Sexual Offences

What is a sexual offence?

A sexual offence occurs when a sexual act is committed against a person without their consent. Sexual offences are against the law and are a crime under the NSW Crimes Act, 1900. Sexual offences include acts of indecency, indecent assault, sexual assault, sexual intercourse without consent and forced self-manipulation.

Sexual offences are serious matters and are not tolerated. The University has steps in place to assist victims and to investigate reports of sexual offences involving students or staff.Sexual offences are different to sexual harassment. Information about how the University deals with sexual harassment is contained in the Sexual Harassment Prevention Policy.

Reporting sexual offences

Access Western's Sexual Offences Reporting Portal here (opens in a new window)

This is not an emergency service. In any emergency, please call 000. Portal FAQs are available here (opens in a new window)

If you are the victim of a sexual offence?

You can notify any staff of the University, College or Residences that you feel comfortable talking to, but the key services you can contact are:

  • Campus Safety & Security - 1300 737 003 (24 hours)
  • University Counselling Service - 1300 668 370
  • (business hours)
  • Emergency Services - 000 (24 hours)

You are also able to lodge a complaint with the Complaints Resolution Unit.

Students who need immediate support are encouraged to call 1800RESPECT (1800 737 732). This line is available 24/7 and is staffed by qualified counsellors.

If you have knowledge of a sexual offence, you must report it

Any sexual offence that occurs on University premises or involving students or staff (on or off-campus) must be reported. You should contact Campus Safety & Security on 1300 737 003 (24 hours) or in an emergency call 000.

Important information about how staff should respond to a report of a sexual offence is available in the Sexual Offences (Staff Response) Procedures and the associated flowchart.
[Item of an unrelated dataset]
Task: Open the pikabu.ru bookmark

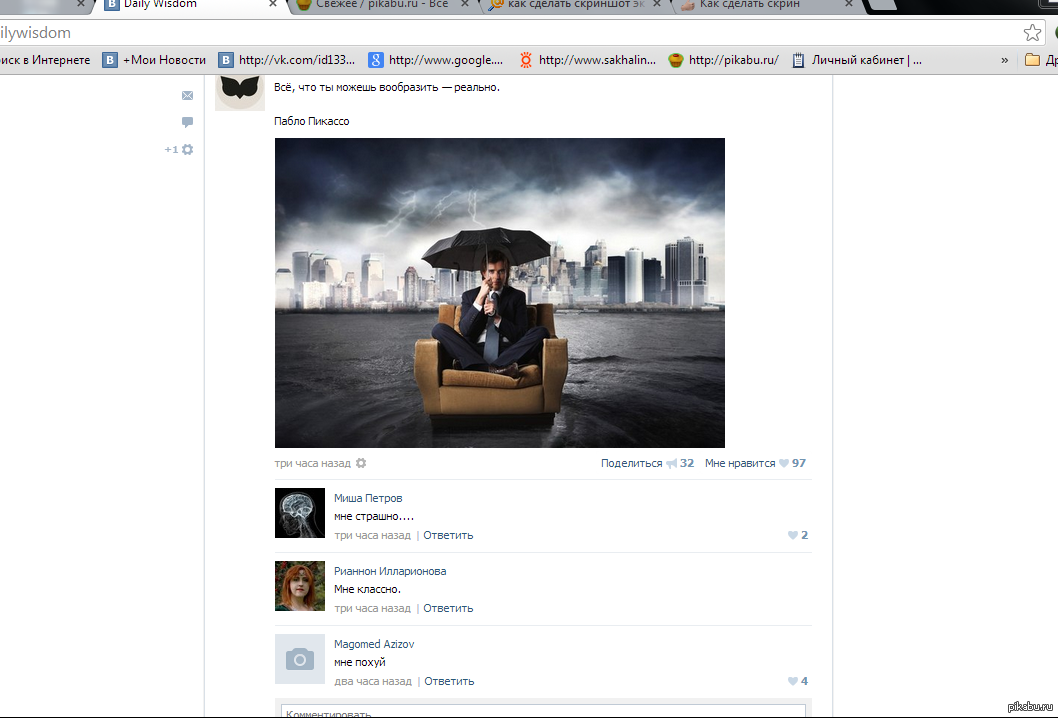Action: pyautogui.click(x=723, y=60)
If you have direct knowledge of a sexual offence occurring, or have been a 'first responder' to an incident, there is a chance that you may be required to give evidence in a court of law, should an investigation result in legal proceedings.

Staff are able to seek advice and support from the Office of General Counsel by phoning (02) 9685 9895.

What supports are available?

The University's Respect.Now.Always webpage offers information about a range of personal and academic supports available to students or staff who may have been subject to a sexual offence.

What will happen to the alleged offender?

When a sexual offence is reported to the University there are a number of actions that will be taken. These include seeking advice from NSW Police, launching an internal investigation and ensuring that the alleged offender is given opportunity to respond to the allegations. The University is obliged to ensure that any person accused of an offence is given a fair hearing, is not subjected to bias and that determinations are made based on evidence. This is known as procedural fairness.

The University will decide if the alleged offender will remain at University while the investigation takes place. In such cases, steps can be taken to ensure that there is separation between the victim and the alleged offender and that all parties are supported throughout the process.

Further information about procedural fairness is available on the NSW Ombudsman's website. (opens in a new window)

What will happen to your personal information?

The University has obligations under the Privacy and Personal Information Act, 1998 (NSW) (PPIP Act) to ensure that private and personal information is kept safe and is only disclosed where authorised. Staff who are aware of another person's personal information must comply with the PPIP Act by only collecting relevant information and limiting access to authorised persons.

However, under certain circumstances, NSW privacy laws do allow that personal information may need to be disclosed where there is a serious and imminent threat to the health or life of a person, or for law enforcement purposes.